#### LISTED RECORDS

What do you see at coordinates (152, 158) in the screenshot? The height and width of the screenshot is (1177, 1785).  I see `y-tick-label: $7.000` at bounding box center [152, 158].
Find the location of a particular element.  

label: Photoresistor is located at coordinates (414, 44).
--
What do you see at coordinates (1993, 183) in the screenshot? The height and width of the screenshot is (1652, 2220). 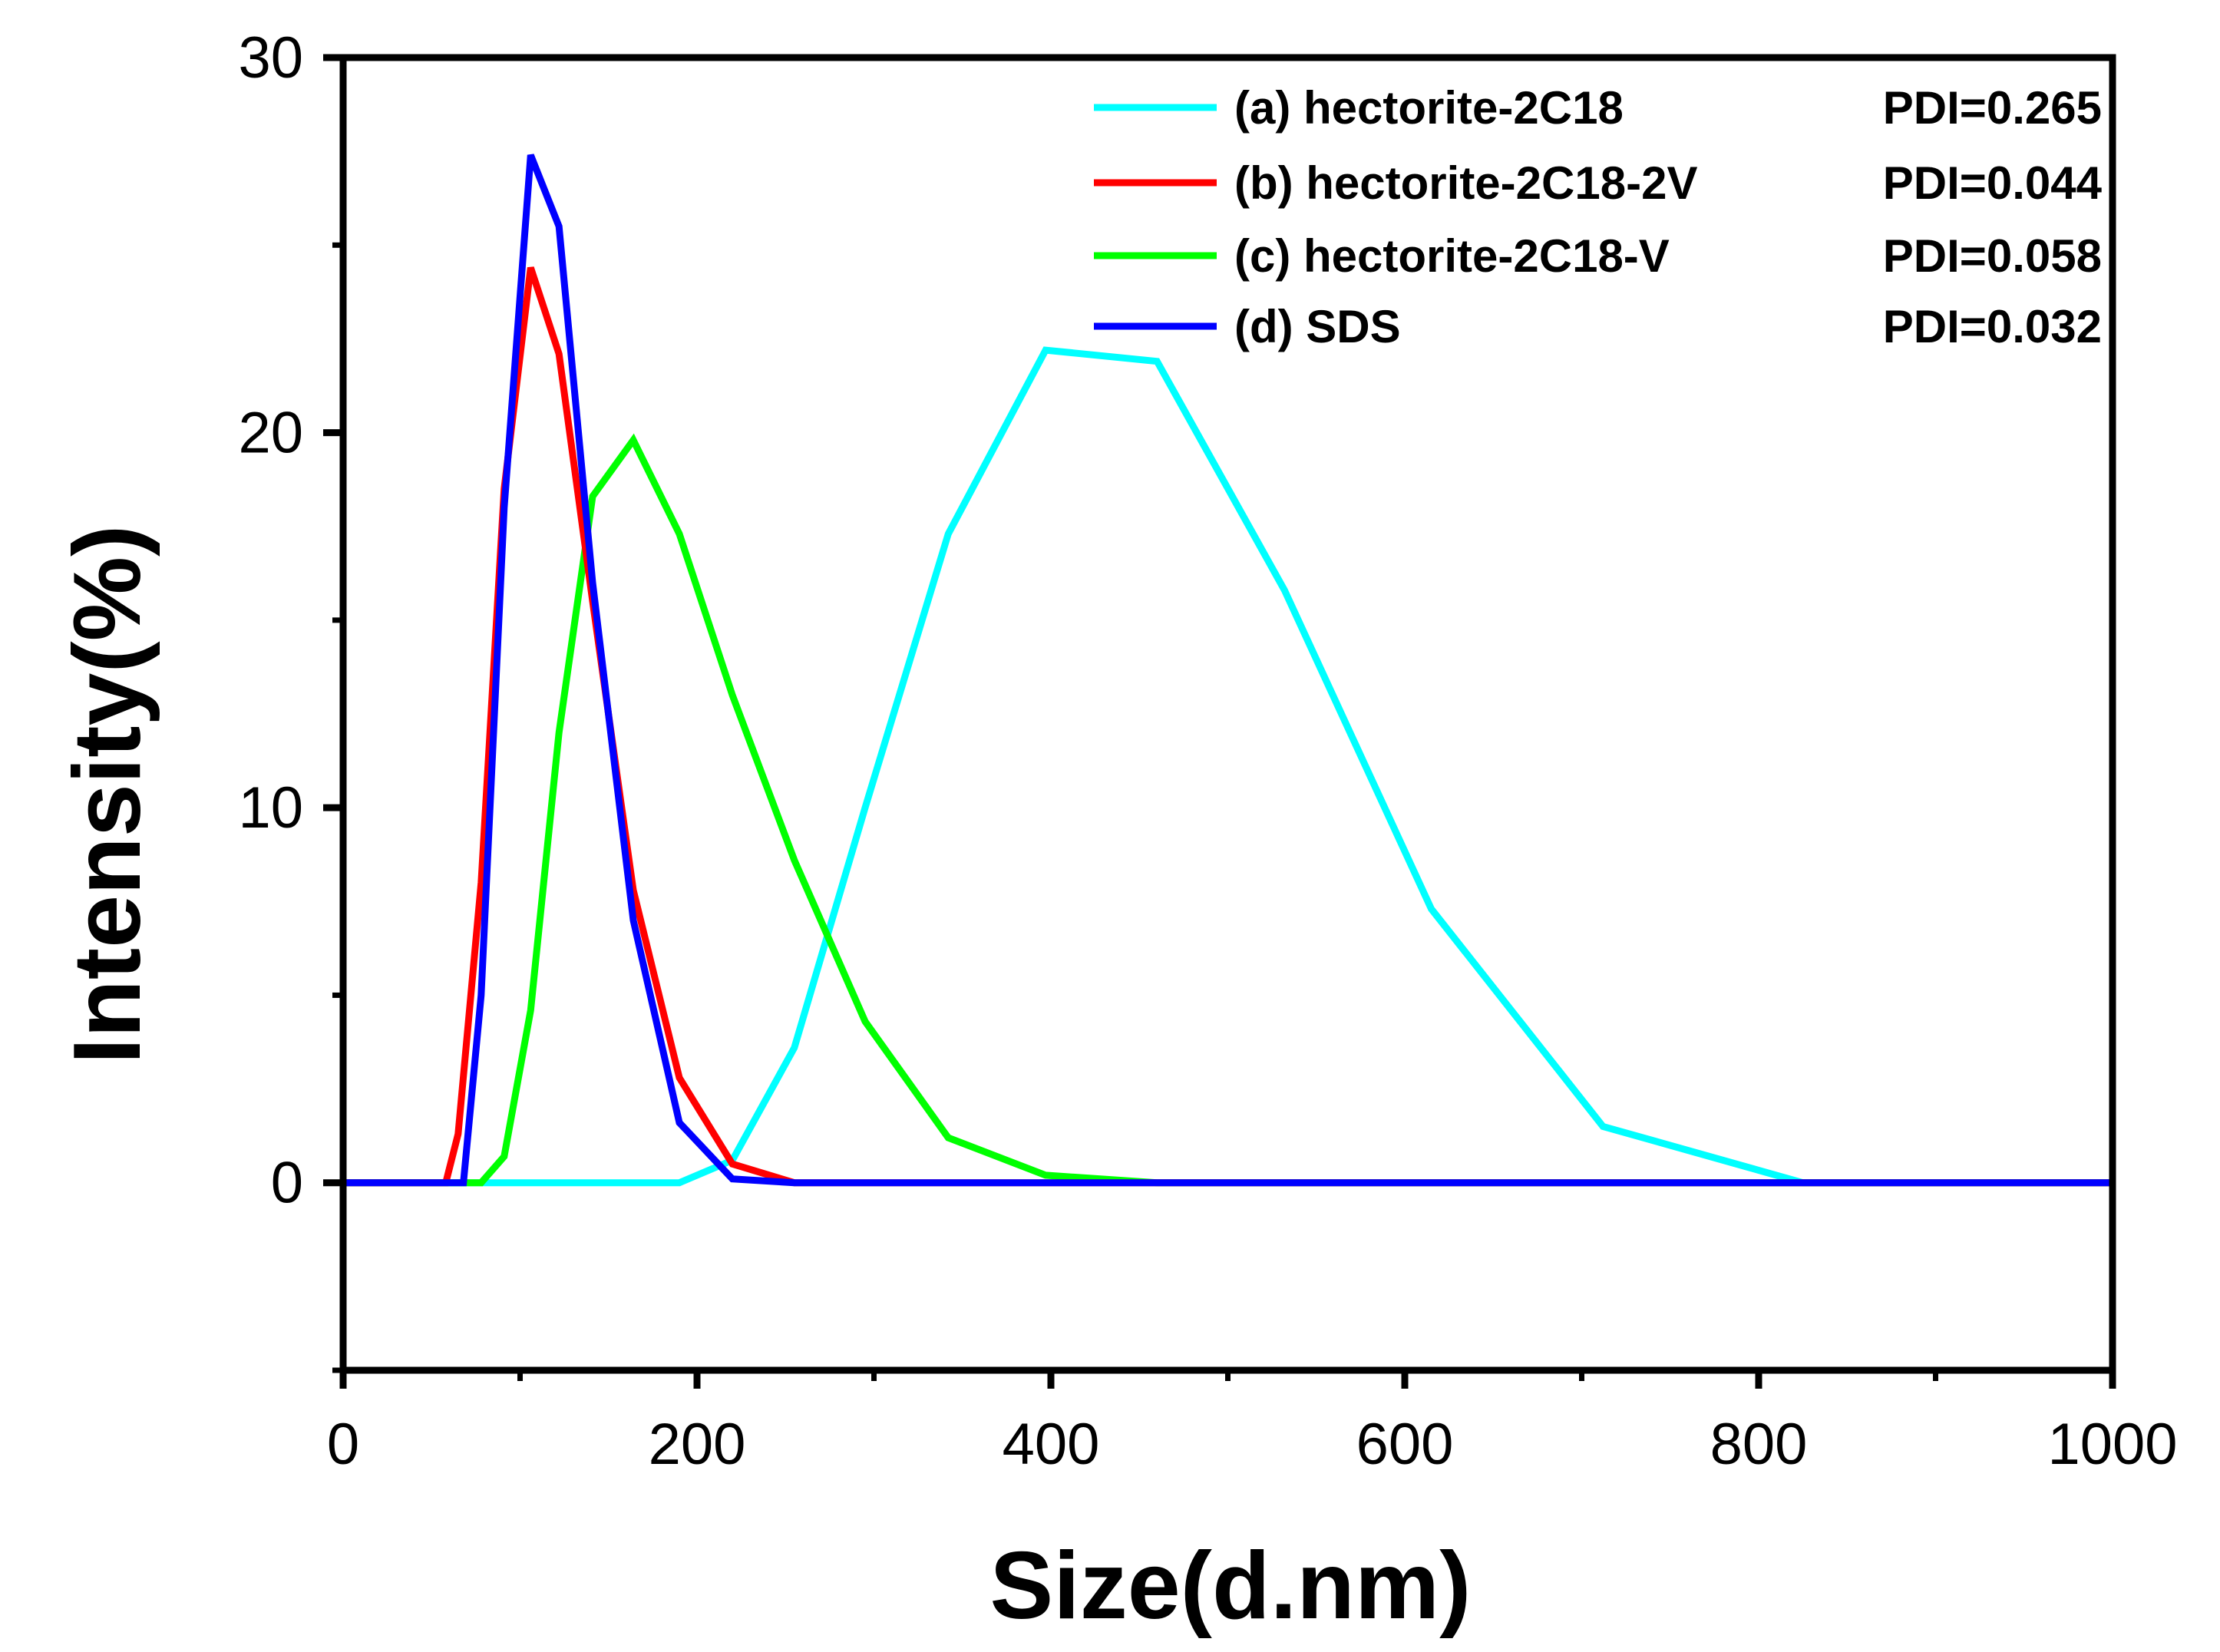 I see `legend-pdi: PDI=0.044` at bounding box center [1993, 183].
--
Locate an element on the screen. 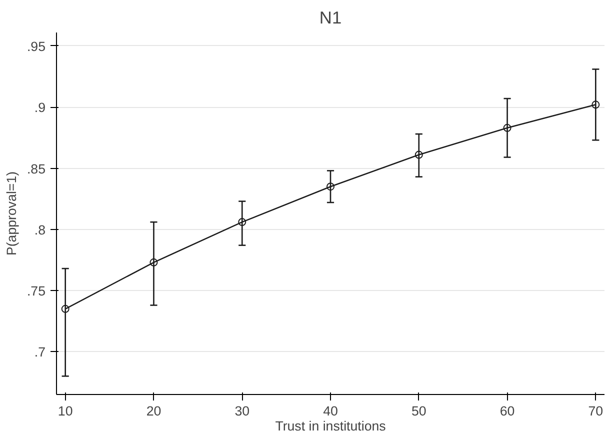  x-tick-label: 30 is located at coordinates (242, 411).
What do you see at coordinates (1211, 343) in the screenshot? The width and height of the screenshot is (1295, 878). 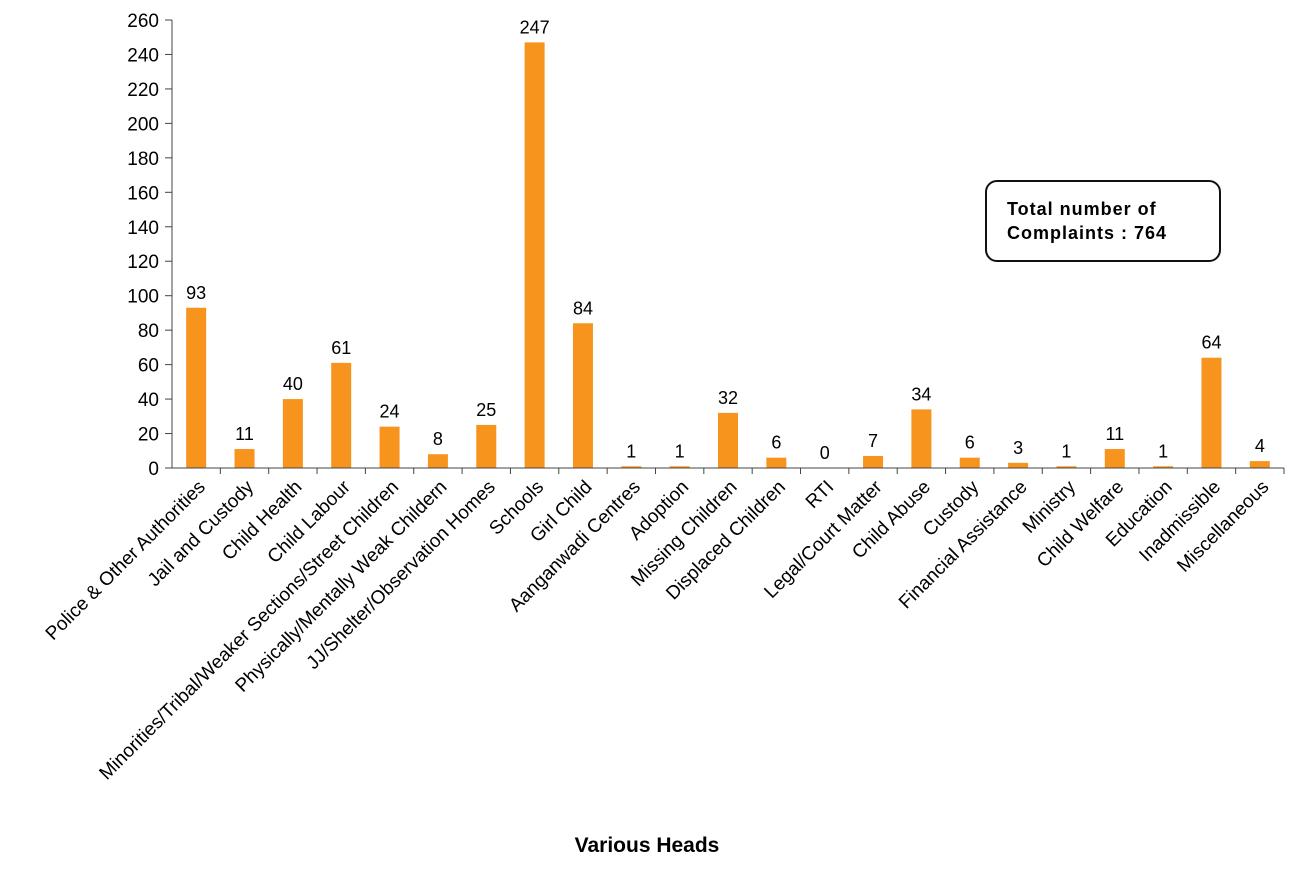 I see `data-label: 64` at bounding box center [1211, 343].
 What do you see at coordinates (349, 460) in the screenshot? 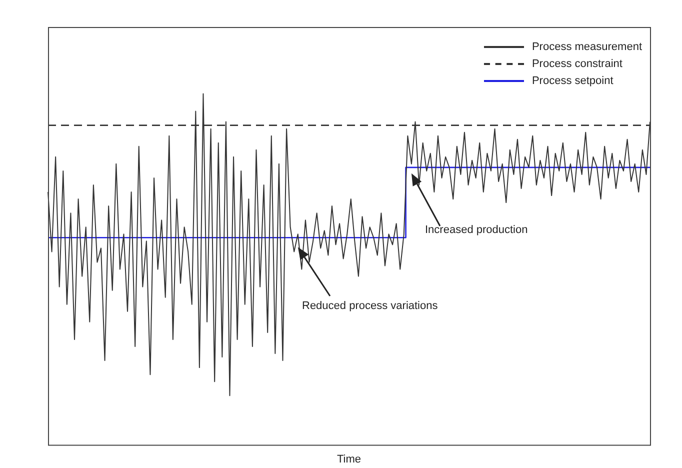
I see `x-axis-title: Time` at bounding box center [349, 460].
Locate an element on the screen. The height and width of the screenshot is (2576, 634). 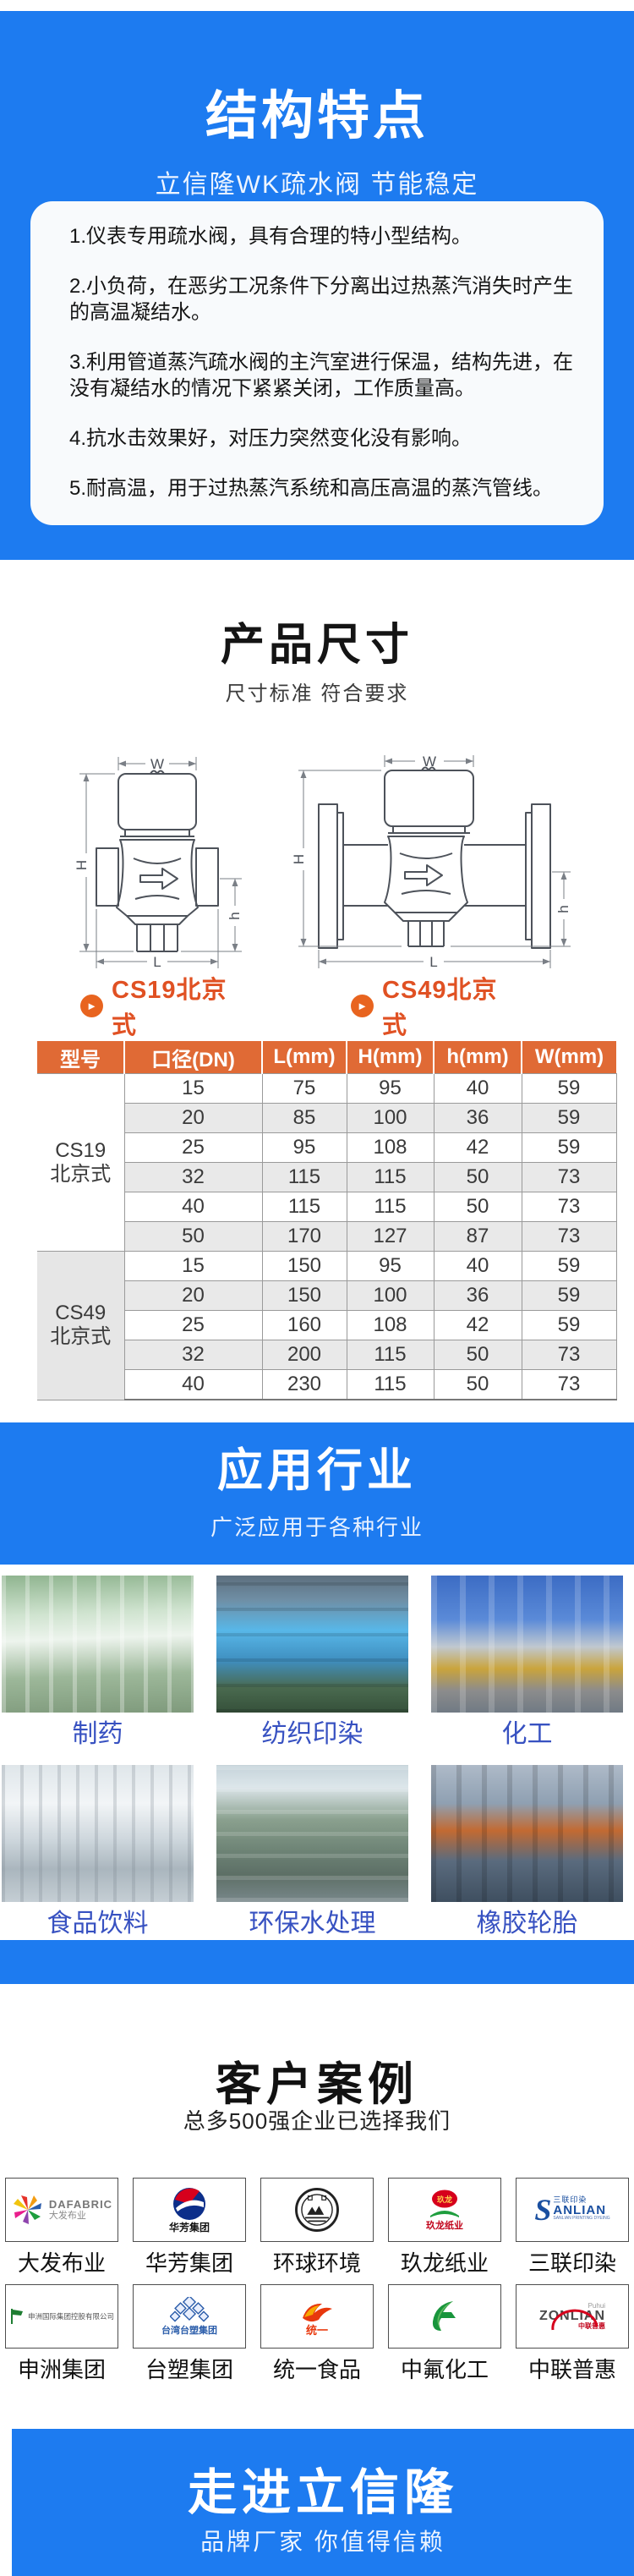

#### WORK ORDER
Transcribe the part of the data that opens with the line containing "What do you see at coordinates (152, 158)" and closes with the line containing "label: Photoresistor is", copying both of those lines and everything between them without any change.

#### WRITTEN SOLUTION
What do you see at coordinates (152, 158) in the screenshot? The height and width of the screenshot is (1177, 1785).  I see `y-tick-label: $7.000` at bounding box center [152, 158].
Find the location of a particular element.  

label: Photoresistor is located at coordinates (414, 44).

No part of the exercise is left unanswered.